■ PASSAGE SHOWN ■
▼▼▼

Which leads to the $64,000 question. If transsexualism is a disease, then is sexual reassignment the cure?

Let's look more carefully at this notion. Sexual reassignment, with hormone treatment and surgery, is a woolly term which is used far too casually. Take the word "reassignment". What are defenders of transsexualism implying when they use it? In my view, they are relying upon both hoary old Freudian ideas and a silly recent movement called constructivism. The upshot of these two schools of thought is that nature is unimportant compared to nurture. Society and technology always trump biology. So using the word "reassignment" implies that sex is an arbitrary category imposed by the dominant culture through the family. From this perspective, sex is merely a societal convention. In the same way that we expect men to be soldiers and women to be nurses, we expect boys to be boys and girls to be girls. But things can change: women can become soldiers and men can become nurses. So, hey, why can't boys become girls and girls become boys?

Our unquestioning acceptance of the phrase reflects the modern separation between sex and reproduction. Sex has lost its primary meaning as a relationship of two beings vis-à-vis the procreation of life. At conception, men and women are bestowed an unchanging role in the procreation of offspring. As male and female, we can either participate or not participate in that relationship; but we can’t switch roles. We can't be reassigned.

What happens in sexual reassignment? Doctors employ a range of pharmaceutical, surgical and cosmetic procedures to produce either more feminine or more masculine features. Some trans-women may only take up electrolysis and breast augmentation. Others spend tens of thousands for amputation, castration and vaginal construction. Obviously, these procedures destroy the procreative relationship.

▲▲▲

■ INSTRUCTIONS TO FOLLOW ■
Pick up the passage on sexual reassignment after its final sentence and carry it forward. The rows that come next have no connection to the passage on sexual reassignment.

■ RAW DATA ■
▼▼▼

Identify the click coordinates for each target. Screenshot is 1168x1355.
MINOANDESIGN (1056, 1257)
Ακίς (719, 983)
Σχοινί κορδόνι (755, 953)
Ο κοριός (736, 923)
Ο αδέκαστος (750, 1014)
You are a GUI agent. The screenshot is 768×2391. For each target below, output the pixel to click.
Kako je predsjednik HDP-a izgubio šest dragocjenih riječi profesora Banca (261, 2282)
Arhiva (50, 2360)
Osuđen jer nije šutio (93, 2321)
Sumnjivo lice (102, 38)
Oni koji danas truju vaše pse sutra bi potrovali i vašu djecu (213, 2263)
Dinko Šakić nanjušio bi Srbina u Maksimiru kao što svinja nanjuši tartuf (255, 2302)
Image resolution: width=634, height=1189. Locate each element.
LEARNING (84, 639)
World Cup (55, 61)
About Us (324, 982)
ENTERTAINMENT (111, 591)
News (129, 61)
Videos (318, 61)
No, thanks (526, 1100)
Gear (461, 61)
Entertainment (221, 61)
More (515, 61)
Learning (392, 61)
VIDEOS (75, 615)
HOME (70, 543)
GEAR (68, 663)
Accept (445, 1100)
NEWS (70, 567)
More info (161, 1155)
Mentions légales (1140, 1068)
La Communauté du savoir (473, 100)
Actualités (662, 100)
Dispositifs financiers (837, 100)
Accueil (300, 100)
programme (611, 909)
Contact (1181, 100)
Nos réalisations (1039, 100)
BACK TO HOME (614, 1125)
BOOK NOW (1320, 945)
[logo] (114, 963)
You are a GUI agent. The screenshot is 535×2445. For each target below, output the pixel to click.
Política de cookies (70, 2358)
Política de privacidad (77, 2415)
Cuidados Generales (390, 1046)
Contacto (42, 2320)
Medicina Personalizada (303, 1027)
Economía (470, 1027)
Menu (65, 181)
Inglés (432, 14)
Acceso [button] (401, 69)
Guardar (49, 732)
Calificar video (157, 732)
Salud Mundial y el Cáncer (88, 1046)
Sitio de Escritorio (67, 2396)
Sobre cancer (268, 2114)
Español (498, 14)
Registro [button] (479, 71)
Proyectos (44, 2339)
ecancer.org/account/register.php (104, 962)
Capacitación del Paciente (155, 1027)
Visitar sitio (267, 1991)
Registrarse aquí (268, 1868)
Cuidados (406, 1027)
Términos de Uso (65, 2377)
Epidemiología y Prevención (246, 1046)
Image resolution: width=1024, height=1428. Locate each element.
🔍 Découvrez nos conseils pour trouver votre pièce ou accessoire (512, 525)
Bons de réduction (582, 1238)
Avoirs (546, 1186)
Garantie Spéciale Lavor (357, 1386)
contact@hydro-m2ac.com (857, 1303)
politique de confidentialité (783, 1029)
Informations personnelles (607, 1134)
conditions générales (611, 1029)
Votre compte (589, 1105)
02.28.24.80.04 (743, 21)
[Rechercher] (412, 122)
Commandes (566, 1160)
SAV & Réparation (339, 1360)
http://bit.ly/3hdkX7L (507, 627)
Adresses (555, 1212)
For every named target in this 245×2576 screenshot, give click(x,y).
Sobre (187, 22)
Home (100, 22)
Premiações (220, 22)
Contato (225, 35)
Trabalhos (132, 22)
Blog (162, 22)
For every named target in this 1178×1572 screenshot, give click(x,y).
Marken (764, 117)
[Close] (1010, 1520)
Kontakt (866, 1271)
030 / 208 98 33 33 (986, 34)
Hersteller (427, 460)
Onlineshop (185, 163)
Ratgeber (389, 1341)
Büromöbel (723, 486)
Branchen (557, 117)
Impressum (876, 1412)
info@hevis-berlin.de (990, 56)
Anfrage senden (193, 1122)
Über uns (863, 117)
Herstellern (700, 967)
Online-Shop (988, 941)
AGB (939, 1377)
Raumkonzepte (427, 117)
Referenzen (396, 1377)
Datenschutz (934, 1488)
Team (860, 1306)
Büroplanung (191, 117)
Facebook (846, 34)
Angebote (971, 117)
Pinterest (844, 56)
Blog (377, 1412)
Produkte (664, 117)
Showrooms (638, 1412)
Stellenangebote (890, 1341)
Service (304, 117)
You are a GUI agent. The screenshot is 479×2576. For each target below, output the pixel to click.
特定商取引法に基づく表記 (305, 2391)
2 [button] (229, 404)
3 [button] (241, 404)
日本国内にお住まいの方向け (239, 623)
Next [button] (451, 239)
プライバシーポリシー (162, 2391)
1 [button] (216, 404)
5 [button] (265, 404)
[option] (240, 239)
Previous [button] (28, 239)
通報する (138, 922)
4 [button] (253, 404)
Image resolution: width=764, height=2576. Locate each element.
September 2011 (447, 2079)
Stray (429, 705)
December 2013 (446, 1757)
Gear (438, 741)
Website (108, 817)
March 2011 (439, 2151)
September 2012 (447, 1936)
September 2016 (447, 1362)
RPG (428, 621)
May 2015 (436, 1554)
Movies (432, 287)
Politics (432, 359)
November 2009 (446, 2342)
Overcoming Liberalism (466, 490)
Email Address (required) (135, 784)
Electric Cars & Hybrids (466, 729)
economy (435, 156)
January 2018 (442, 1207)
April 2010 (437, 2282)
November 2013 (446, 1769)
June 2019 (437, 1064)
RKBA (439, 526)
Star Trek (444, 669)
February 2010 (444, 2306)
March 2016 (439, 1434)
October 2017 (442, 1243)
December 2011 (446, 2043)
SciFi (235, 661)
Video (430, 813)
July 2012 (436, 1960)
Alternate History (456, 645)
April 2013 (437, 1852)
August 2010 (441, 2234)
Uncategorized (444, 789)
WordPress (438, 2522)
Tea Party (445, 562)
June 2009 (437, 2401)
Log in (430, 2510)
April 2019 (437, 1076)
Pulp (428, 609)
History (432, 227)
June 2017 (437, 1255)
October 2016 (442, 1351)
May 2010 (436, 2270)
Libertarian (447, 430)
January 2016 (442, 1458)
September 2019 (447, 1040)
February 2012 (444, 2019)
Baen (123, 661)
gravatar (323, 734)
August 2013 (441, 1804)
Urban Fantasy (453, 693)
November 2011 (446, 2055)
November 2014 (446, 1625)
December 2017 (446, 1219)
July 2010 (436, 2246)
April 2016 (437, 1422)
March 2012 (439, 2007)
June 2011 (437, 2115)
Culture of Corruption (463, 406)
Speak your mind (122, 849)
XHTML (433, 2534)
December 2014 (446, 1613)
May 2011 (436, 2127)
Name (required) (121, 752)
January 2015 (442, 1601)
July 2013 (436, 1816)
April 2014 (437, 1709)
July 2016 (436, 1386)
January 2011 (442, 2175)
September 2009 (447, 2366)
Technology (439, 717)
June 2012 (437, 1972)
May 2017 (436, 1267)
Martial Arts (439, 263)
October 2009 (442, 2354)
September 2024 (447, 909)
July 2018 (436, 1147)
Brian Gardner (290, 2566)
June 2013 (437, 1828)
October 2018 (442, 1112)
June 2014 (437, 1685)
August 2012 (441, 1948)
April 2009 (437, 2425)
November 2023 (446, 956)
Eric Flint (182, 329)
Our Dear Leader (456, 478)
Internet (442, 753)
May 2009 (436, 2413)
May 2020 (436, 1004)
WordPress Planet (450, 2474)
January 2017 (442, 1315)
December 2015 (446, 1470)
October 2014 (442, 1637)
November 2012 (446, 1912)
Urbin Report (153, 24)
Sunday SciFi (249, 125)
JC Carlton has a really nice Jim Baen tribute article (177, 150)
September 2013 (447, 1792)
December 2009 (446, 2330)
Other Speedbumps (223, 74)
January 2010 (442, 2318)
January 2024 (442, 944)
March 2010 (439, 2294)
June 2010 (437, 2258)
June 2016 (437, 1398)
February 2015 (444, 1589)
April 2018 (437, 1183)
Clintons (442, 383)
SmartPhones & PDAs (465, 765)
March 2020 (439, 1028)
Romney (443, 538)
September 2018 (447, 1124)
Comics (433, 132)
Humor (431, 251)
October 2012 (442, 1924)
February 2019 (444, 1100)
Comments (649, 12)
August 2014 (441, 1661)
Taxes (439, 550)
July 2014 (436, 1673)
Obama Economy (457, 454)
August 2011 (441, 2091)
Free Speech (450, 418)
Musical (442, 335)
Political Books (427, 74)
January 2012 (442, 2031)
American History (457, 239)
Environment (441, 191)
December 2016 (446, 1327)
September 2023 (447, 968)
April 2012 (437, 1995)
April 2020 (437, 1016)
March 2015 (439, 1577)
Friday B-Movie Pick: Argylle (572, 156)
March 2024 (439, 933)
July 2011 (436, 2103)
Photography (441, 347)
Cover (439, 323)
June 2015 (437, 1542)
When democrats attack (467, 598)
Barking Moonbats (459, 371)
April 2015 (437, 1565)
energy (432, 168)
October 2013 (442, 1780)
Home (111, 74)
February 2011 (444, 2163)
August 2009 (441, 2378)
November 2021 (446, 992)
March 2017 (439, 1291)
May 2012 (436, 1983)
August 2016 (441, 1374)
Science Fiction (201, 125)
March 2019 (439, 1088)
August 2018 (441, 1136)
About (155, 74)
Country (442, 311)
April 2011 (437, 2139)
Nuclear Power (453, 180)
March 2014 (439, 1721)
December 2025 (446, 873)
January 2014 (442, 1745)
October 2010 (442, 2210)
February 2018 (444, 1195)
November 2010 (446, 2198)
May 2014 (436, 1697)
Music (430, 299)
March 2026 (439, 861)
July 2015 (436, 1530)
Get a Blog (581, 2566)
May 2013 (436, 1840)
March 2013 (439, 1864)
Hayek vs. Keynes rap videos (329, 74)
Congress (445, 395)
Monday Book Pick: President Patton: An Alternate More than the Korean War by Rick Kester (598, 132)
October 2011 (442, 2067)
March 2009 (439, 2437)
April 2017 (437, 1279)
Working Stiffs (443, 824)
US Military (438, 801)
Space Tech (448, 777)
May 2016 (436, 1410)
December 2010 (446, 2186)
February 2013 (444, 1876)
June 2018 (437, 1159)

▲▲▲

■ TASK OUTPUT ■
The most famous transsexual, Renee Richards, has publicly expressed regret about her decision. Born as Richard Raskind in 1934, she went to Yale and became an eye surgeon and an international tennis star. She even married and fathered a child. But in 1977 she had sex reassignment surgery. She even competed in the US Open in various women's and mixed doubles. But in February 2007, she told the New York Times, "Better to be an intact man functioning with 100 per cent capacity for everything than to be a transsexual woman who is an imperfect woman."

Newsweek presents transsexuals’ pursuit of sex change as inevitable. However, sex researcher J. Michael Bailey in his book, The Man Who Would Be Queen, notes the decision for sex reassignment has a "rational component" and that the "large majority of boys who start out looking transsexual ultimately do not pursue sex reassignment."

The most outspoken critic of sexual reassignment has been Paul McHugh, MD, a member of the President's Council on Bioethics. After becoming chairman of the Department of Psychiatry at the elite Johns Hopkins University in Baltimore, McHugh began studying gender disorders and the sexual reassignment program at his university. After discovering that many transsexuals had strongly masculine interests, McHugh became sceptical of the standard story about "women trapped in men’s bodies." He became convinced that reassignment  should be discouraged. Eventually Johns Hopkins stopped doing the procedures.

McHugh’s scepticism was eventually supported by research indicating that bisexual and heterosexual transvestites and transsexuals are sexually aroused by the idea of being a woman. They fantasise about being the female during sex. A sexologist from the Canadian Clarke Institute, Ray Blanchard named this desire autogynephilia. Transsexual physician Anne Lawrence has described autogynephiles as "men trapped in men’s bodies."

In a 2004 article in the journal First Things, McHugh pulls no punches. In a long account of how he managed to persuade his colleagues that sex reassignment was bunk, he asserts that: "We psychiatrists, I thought, would do better to concentrate on trying to fix their minds and not their genitalia."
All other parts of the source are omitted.